In den vergangenen Jahren, das wurde mir im Gespräch mit Enzensberger klar, habe ich immer wieder Menschen kennengelernt, die trotz des Wissens um die Paradoxie ihres Wagnisses begonnen haben zu versuchen, ihrem Entwurf einer Utopie in diesem Sinne einen Raum und eine Zeit zu geben. Vor allem anderen war es eine Entscheidung für eine Lebensweise, die sie dabei getroffen haben: Die mutige Entscheidung dazu, so zu leben, als wäre ihre Utopie bereits Realität – mit allen persönlichen Konsequenzen.

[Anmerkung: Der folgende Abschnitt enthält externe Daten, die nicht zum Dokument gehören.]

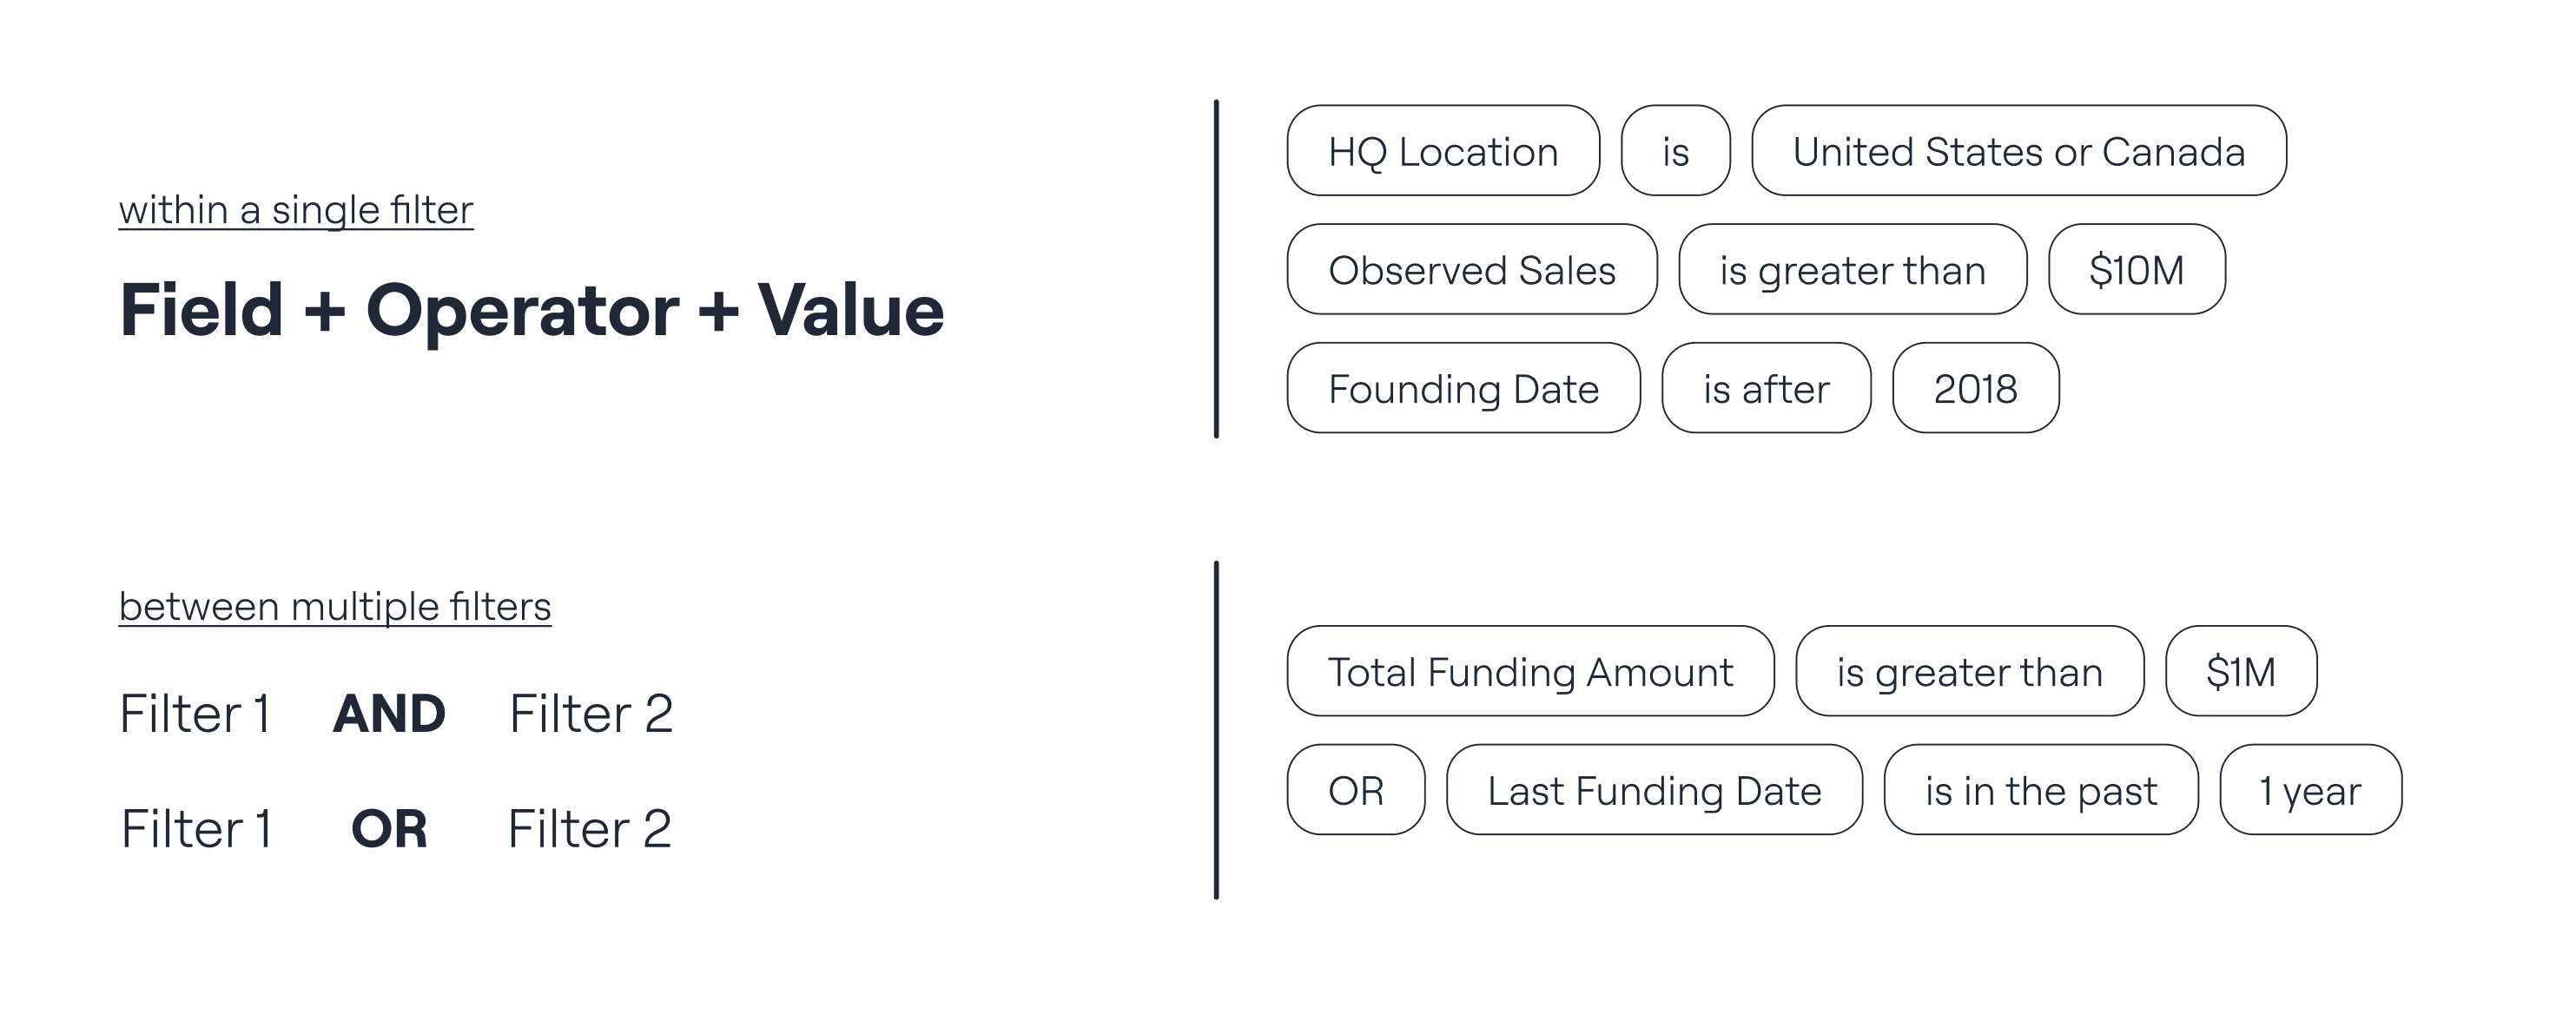Viewport: 2576px width, 1014px height.
Task: Select the 'is' operator pill
Action: [1675, 151]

Erst in Sonnenhausen wurde mir klar, dass ich eine so entstandene Utopie vor wenigen Monaten verlassen habe: Die Zeppelin Universität, die mit ihren Gründungsidealen die Sehnsucht vieler großartiger Menschen – StudentInnen genauso wie ProfessorInnen und MitarbeiterInnen – weckte und so sehr kitzelte, dass sie nur durch das Zusammentreffen dieser Menschen plötzlich die Utopie wurde, die sie sein wollte. Das Gespräch mit Enzensberger und die ihm folgenden Diskussionen mit dem Freundeskreis des Château d’Orion bis in die späte Nacht hinein haben in mir die Hoffnung geweckt, dass sie keine Ausnahme ist. Denn auch und vor allem das Château d’Orion selbst mit seinen nie abgeschlossenen Zimmertüren, mit seinen Bewohnern und ihrem Vertrauen gegenüber Menschen und ihrer Offenheit gegenüber neuen Ideen, mit seinen Gästen und den ehrlichen Streits ermöglichenden Denkwochen, ist für mich ein Beispiel für einen Ort, an dem mit unglaublicher Kraft eine Utopie gelebt und trotzdem immer wieder zur Debatte gestellt wird. Dort tun sich Nicht-Zeiten auf, in denen Nicht-Orte plötzlich Raum und Dauer haben, abseits von allem und von aller Wahrscheinlichkeit. Und ich habe jetzt schon Utopienheimweh.
Folge Deinem Stern… sagte Hans-Magnus Enzensberger an diesem Nachmittag, das werde ich nie mehr vergessen. Wie viele leise Töne habt Ihr beiden angeschlagen, das war berührend und ermutigend. Danke auch Dir Anna!